Moers/Neukirchen-Vluyn Flüchtlingsband dreht Musikvideo für NRW

Moers/Neukirchen-Vluyn · Sechs syrische Musiker aus Neukirchen-Vluyn haben anlässlich des 70. NRW-Geburtstages einen Filmcollagen-Beitrag gedreht.

 Mit dem Kanu ins Moerser Rathaus: Eine Szene aus dem gestern gedrehten Film.

Mit dem Kanu ins Moerser Rathaus: Eine Szene aus dem gestern gedrehten Film.

Foto: Bettina Engel-Albustin

Wer gestern gegen zwölf Uhr am Moerser Rathaus vorbeigelaufen ist, dürfte erst einmal gestutzt haben: Sechs junge Männer versuchten, ein breites Kanu durch den den Eingang zu tragen. Ein Kamerateam begleitete das unmögliche Unterfangen.

Der Grund für die außergewöhnliche Aktion war der Musikvideodreh der syrischen Flüchtlingsband "Heimatlos" aus Neukirchen-Vluyn. Die Musikgruppe folgte einem Aufruf zum 70. Geburtstag des Landes Nordrhein-Westfalen: Alle Bürger können bis zum 30. Juni Videos von Menschen, Orten und Situationen einschicken, die die Einzigartigkeit des Bundeslandes hervorheben. Die besten Filme werden zu einer Filmcollage zusammengefügt.

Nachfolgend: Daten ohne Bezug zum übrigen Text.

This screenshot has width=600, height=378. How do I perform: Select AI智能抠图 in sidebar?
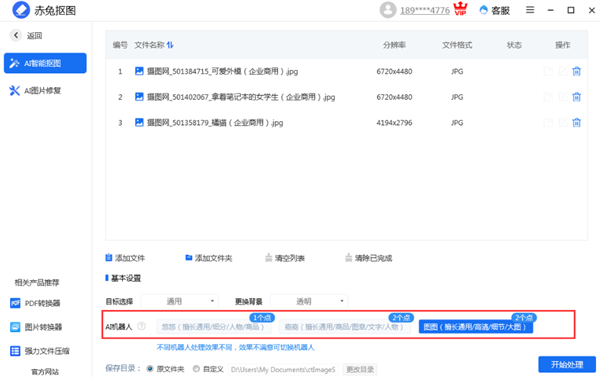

Für ihren "Fluchtliniensong", den die sechs Musiker im Alter von 16 bis 26 Jahren mit ihrem Bandcoach Matthias Bangert und dem künstlerischen Leiter Frederik Göke, erarbeitet haben, wird nun ein Musikvideo produziert, mit dem sie am Wettbewerb des Landes teilnehmen werden. In Zusammenarbeit mit einem Moerser Tonstudio wurde der Song bereits aufgenommen. Die filmischen Arbeiten übernehmen drei Absolventen einer Kölner Medienhochschule: Andrei Turcán (Regie), Robert Zinke (Kamera) und Philipp Kullbach (Kamera und Ton).

Die Dreharbeiten für das Video, das die verschiedenen Stationen der Flucht zeigen soll, begannen gestern in Moers. Vor dem Rathaus soll die Ankunft der sechs Flüchtlinge in Deutschland dargestellt werden. Im Handgepäck: Ihr Boot, mit dem sie das Mittelmeer überquert haben. Der Dreh gestaltet sich kreativ und spontan. Da die Musiker mit ihrem großen Kanu einfach nicht durch den Rathauseingang passen wollen, geht es die Treppe hinunter zum Bach hinter dem Gebäude. "Sollen wir nicht mit dem Kanu auf den Bach und dann dort am Rathaus anlegen?", überlegt Frederik Göke und sieht fragend zu Kameramann Philipp Kullbach hinüber. Schließlich einigt sich das Filmteam auf die Brücke über dem Bach. Das Boot wird auf dem Boden abgelegt, die Musiker lehnen sich daran und schließen die Augen. "Hier ist eine Zwischenstation. Ihr legt an und müsst euch eine Weile ausruhen", erklärt Göke den jungen Männern. "Das ist wichtig. Schließlich drehen wir morgen eine Szene auf hoher See", sagt Kullbach mit einem Augenzwinkern und meint damit die nachgestellte Fluchtszene auf dem Mittelmeer, die morgen wegen des Rhein-Hochwassers auf der Lippe gedreht wird.

Im "Fluchtliniensong" verarbeiten die Musiker die Erlebnisse, die sie auf dem langen Weg von Syrien nach Deutschland gemacht haben. Eine Textzeile in der dritten Strophe erzählt von einer Fahrt im LKW: "Wir sind gestapelt aufeinander in dieser dunklen Transportkammer / und schnappen hier nach Luft". Doch obwohl der Text tiefsinnig ist und von schlimmen Gegebenheiten berichtet, ist es ein Lied "zum Mitklatschen". "Der Song ist schräg und hat einen bissigen, schwarzen Humor", sagt Konrad Göke, Pressereferent von "Heimatlos".